Pour les adeptes d'expérience qui ne laisse pas indemne...

Lors de sa sortie le vingt-deux janvier dernier, « 12 years a slave » a été accompagné de critiques élogieuses de toute part. Les compliments étaient nombreux et variés. Cet enthousiaste unanime s’est d’ailleurs concrétisé lors de la cérémonie des Oscars avec trois récompenses dont celle du meilleur film. Cet opus est réalisé par Steve McQueen dont le « Shame » était loin de m’avoir conquis. D’une durée supérieure à deux heures, « 12 years a slave » est arrivé dans nos salles accompagné d’un avertissement indiquant que des scènes, des propos ou des images peuvent heurter la sensibilité des spectateurs. Cette indication n’est pas inutile car la séance s’avère éprouvante tout au long de son déroulement.
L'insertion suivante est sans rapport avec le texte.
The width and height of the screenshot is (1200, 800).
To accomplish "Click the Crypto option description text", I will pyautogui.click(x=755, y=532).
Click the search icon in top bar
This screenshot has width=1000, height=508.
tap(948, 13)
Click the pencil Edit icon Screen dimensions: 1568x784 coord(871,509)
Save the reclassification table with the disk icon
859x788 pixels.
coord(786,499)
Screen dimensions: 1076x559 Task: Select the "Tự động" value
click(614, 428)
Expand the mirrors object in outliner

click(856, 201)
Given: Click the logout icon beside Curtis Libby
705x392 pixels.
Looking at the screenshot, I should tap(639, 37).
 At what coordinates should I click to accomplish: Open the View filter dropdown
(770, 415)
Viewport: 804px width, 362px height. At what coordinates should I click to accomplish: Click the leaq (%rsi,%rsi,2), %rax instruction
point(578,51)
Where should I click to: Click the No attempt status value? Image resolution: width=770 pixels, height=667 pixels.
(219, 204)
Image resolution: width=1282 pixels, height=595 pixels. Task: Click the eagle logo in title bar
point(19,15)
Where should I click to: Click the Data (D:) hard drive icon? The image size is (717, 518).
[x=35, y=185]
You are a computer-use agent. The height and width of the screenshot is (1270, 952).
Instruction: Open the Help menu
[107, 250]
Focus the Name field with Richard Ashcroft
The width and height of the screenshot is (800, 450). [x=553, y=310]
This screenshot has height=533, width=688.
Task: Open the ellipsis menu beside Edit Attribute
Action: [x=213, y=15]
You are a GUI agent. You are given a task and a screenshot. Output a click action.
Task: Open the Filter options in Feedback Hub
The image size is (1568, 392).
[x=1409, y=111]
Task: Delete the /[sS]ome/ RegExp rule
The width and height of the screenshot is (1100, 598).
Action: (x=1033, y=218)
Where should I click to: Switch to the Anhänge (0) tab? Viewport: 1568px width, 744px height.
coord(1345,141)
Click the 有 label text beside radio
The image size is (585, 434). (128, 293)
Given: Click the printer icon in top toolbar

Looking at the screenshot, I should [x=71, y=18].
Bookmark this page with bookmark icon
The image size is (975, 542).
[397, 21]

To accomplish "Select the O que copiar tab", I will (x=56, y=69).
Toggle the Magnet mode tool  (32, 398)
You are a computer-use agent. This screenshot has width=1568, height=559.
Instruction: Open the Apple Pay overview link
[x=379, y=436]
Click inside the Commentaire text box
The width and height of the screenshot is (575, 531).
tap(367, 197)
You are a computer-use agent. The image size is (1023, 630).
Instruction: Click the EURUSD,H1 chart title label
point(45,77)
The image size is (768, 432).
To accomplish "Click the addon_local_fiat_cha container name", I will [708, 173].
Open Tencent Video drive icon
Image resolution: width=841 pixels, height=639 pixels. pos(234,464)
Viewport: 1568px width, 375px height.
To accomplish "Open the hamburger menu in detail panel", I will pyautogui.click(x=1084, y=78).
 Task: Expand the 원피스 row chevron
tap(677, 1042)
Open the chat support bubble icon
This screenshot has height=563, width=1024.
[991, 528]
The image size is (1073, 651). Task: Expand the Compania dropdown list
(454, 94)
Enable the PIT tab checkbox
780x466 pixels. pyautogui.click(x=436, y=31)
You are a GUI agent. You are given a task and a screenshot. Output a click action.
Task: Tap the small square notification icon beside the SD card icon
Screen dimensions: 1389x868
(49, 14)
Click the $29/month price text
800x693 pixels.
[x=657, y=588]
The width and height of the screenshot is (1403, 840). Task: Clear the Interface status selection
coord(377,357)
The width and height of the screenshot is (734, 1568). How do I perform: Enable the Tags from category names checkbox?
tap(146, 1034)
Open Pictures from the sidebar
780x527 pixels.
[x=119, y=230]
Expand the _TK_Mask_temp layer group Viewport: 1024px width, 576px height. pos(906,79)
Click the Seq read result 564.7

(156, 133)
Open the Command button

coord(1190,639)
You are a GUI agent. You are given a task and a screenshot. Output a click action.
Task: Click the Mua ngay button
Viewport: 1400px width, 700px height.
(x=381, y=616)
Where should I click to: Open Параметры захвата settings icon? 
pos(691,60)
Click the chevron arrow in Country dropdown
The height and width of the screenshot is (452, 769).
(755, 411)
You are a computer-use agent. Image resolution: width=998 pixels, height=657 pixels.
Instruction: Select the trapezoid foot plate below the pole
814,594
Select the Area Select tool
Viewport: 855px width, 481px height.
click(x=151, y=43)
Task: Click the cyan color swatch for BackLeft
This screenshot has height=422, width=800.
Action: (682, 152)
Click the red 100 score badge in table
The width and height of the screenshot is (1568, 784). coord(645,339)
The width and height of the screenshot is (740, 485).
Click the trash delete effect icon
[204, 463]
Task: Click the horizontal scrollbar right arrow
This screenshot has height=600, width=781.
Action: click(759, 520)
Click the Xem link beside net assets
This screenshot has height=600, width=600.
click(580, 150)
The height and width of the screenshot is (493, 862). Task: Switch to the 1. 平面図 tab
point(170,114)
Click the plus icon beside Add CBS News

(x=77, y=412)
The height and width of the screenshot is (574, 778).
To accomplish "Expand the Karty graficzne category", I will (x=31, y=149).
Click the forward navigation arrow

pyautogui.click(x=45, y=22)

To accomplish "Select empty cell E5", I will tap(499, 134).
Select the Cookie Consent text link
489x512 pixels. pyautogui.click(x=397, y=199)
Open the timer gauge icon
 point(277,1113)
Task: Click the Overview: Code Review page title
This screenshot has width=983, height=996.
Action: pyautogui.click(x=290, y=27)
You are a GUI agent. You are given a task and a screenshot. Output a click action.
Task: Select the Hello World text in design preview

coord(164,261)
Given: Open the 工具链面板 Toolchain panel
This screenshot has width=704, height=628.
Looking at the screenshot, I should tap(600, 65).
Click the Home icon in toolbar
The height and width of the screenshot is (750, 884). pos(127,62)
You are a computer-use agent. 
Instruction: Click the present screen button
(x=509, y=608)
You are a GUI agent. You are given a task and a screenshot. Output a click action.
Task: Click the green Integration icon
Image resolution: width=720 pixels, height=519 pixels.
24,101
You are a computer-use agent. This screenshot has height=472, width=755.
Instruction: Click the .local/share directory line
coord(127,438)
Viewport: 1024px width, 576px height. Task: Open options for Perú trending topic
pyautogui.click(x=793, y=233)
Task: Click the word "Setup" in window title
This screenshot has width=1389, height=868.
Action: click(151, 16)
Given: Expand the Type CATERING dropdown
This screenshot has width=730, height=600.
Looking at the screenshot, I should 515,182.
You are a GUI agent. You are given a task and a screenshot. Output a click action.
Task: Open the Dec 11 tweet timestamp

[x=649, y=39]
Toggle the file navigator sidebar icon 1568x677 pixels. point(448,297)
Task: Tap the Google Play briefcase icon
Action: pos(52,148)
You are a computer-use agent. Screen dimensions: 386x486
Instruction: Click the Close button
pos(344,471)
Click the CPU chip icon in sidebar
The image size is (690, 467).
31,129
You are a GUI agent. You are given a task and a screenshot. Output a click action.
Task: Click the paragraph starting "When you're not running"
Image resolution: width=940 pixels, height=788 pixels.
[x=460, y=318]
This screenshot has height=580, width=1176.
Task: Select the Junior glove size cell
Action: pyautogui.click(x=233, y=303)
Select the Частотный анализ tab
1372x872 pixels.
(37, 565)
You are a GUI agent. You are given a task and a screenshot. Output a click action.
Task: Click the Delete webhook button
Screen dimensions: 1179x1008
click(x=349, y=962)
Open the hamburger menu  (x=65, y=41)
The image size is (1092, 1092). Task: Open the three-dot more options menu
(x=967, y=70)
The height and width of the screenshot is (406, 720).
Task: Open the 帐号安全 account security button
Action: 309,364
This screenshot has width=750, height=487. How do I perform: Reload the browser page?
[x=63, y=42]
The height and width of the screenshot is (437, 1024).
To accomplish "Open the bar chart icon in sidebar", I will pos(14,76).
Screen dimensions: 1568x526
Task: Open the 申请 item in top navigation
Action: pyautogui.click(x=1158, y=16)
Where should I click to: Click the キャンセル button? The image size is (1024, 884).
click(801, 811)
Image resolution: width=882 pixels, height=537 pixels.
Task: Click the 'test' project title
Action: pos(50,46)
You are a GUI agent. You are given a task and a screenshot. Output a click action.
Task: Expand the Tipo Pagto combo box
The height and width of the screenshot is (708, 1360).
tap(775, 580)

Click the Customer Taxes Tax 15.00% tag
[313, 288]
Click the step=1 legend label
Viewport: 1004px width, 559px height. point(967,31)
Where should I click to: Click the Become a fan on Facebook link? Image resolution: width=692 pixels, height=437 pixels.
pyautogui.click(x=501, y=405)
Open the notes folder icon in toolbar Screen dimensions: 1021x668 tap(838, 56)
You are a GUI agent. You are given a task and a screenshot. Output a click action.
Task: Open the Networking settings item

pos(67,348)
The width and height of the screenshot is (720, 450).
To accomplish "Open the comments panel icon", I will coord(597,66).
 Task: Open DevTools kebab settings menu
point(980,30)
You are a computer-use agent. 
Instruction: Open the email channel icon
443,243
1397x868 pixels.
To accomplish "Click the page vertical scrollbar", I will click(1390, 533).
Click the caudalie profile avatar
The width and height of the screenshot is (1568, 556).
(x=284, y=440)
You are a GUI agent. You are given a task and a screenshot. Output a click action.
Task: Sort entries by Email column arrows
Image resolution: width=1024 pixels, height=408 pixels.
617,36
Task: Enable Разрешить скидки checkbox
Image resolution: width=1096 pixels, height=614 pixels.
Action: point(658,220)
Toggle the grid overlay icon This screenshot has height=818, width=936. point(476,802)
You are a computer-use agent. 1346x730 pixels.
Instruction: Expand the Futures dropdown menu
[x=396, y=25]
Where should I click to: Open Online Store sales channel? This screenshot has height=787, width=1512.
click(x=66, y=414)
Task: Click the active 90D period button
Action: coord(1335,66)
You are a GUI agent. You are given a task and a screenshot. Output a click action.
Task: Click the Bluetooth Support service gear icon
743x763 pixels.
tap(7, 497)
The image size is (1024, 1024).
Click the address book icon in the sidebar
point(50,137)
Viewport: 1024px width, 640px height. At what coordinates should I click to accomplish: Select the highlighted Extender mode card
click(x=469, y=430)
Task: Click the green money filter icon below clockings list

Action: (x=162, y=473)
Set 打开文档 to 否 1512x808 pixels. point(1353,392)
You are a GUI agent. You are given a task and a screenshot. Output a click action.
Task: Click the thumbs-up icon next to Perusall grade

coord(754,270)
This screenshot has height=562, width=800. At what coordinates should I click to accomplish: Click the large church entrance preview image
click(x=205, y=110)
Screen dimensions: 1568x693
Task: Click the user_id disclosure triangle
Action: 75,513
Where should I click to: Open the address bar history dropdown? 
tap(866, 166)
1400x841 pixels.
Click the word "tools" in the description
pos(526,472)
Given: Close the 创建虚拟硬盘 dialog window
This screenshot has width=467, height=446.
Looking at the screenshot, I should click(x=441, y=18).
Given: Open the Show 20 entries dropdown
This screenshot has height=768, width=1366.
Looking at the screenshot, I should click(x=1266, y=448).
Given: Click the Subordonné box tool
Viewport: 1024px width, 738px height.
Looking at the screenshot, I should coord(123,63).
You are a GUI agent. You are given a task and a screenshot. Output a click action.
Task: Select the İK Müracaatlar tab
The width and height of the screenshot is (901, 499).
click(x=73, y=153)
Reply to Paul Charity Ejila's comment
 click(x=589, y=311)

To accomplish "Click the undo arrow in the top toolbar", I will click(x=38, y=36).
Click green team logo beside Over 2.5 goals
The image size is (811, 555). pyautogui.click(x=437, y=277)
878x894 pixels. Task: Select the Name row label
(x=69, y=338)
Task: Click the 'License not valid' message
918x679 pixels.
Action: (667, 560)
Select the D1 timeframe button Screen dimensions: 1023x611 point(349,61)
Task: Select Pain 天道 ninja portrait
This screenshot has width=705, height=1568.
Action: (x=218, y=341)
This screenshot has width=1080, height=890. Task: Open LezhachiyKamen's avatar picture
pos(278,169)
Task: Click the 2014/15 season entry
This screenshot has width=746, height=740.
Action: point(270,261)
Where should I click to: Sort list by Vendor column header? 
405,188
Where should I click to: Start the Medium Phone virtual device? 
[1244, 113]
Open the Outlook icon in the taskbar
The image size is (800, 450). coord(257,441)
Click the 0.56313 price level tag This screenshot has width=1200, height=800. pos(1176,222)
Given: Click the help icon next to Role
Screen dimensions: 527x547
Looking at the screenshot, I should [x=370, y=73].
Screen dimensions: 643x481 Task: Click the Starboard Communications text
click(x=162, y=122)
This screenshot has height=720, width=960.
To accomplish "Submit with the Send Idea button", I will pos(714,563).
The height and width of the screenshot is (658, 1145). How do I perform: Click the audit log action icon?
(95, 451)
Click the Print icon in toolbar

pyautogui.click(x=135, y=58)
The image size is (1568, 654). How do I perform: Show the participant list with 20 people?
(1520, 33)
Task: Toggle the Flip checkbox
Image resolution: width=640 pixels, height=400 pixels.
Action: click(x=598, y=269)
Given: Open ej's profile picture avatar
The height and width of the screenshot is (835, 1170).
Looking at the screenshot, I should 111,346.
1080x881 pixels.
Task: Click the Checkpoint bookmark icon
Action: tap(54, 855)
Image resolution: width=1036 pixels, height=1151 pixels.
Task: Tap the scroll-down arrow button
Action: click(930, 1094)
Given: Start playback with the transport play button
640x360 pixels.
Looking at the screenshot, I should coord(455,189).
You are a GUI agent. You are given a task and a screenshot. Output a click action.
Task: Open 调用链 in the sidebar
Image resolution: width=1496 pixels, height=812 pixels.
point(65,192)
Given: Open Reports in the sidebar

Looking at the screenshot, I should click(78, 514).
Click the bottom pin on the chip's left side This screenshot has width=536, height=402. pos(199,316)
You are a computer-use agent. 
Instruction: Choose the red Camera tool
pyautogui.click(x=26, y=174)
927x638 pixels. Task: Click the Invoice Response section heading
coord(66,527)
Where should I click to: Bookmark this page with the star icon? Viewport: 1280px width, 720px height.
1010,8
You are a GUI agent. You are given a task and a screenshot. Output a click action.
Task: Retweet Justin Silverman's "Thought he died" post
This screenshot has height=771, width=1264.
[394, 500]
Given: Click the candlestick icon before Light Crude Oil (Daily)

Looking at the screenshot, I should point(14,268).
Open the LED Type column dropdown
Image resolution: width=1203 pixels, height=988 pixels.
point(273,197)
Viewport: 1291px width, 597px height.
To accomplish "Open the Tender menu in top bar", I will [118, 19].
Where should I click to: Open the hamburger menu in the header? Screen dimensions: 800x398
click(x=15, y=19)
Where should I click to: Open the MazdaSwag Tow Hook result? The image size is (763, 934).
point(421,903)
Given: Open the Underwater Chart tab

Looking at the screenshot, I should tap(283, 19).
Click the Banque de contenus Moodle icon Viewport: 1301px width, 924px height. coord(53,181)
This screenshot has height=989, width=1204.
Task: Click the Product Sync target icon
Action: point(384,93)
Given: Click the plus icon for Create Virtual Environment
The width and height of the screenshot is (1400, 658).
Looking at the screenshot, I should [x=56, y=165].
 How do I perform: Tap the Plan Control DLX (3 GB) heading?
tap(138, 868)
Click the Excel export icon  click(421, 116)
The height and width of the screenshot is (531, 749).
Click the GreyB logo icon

Le site Allociné propose le synopsis suivant : « Les Etat-Unis, quelques années avant la guerre de Sécession. Solomon Northurp, jeune homme noir originaire de l’Etat de New York, est enlevé et vendu comme esclave. Face à la cruauté d’un propriétaire de plantation de coton, Solomon se bat pour rester en vie et garder sa dignité. Douze ans plus tard, il va croiser un abolitionniste canadien et cette rencontre va changer sa vie… »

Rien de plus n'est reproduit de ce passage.